Betting On Tennis – A Beginner’s Guide

Tennis has become a hugely popular sport among sports bettors. Since the annual tennis calendar is structured in such a way that matches are being played nearly every day of the year, there’s never any lack of premium betting action.

Not unlike most other forms of betting, when wagering on tennis, the odds will determine the value of whatever the bet. And while betting on sports will never be an exact science, learning how to read and analyse the odds and understanding the different types of wagers is the first step to becoming a successful tennis punter.

Tennis Odds: An Example

With Rafael Nadal having just won his 21st Grand Slam title at the Australian Open, we’ll help him celebrate by using his 2014 run as an example to explain tennis odds.

Heading into that year’s Australian Open, the Spaniard was ranked world No. 1. After pulling off a comfortable victory over Roger Federer in the semi-finals, bookies placed Nadal as being a strong 1.18 favourite to defeat Stan Wawrinka in the final.

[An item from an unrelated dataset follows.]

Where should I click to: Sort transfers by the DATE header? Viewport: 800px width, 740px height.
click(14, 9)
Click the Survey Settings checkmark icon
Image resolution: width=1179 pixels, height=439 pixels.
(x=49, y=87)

At the odds of 1.18, if a punter placed a $10 wager on Nadal winning the title, they would win back $11.80 in the event of a victory for the Spaniard – meaning a $1.80 profit.

The calculation would be as follows:

Profit = (Stake*Odds) – Stake

Profit = ($10*1.18) – $10

Profit = ($11.80) – $10

Profit = $1.80

Popular Tennis Wagers

#1 – The Moneyline Wager

The moneyline wager is the simplest type of bet when wagering on tennis. It basically means betting on a player to win the match.

For example: If Rafael Nadal is placed at -120 on the moneyline against Novak Djokovic, that means the bettor will have to bet $120 to win $100 in the event of a win by Nadal. On the other hand, if Nadal is placed at +110 for the same match, a win would mean $110 from a $100 bet.

#2 – The Game Spread Wager

Another popular tennis bet is the game spread or set spread wager.

Since single-player sports have much less variance than what would be the case in team sports, the so-called “spread” is a way to level the field.

The game spread bet therefore predicts how someone will perform across a number of games.

The set spread follows the same premise, only this time the punter would be betting on sets won instead of matches (games) won.

#3 – The Over/Under Bet

The over/under bet is a wager placed on the number of games played in a single match.

For example, if Nadal and Federer played a 3-set match, and the over/under bet happens to be set at 22.5 games, a winning would mean the match lasts for at least 23 games.

Stats That Matter

When betting on tennis, online betting NZ enthusiasts will typically take the following stats into serious consideration when predicting the outcome of a match:

  • The surface being played on – for e.g. grass, clay, etc.
  • Player niches (these could include a favourite event, comparing player styles, etc.)
  • The break point conversion/save rate
  • Possible fatigue caused by travel, injury, etc.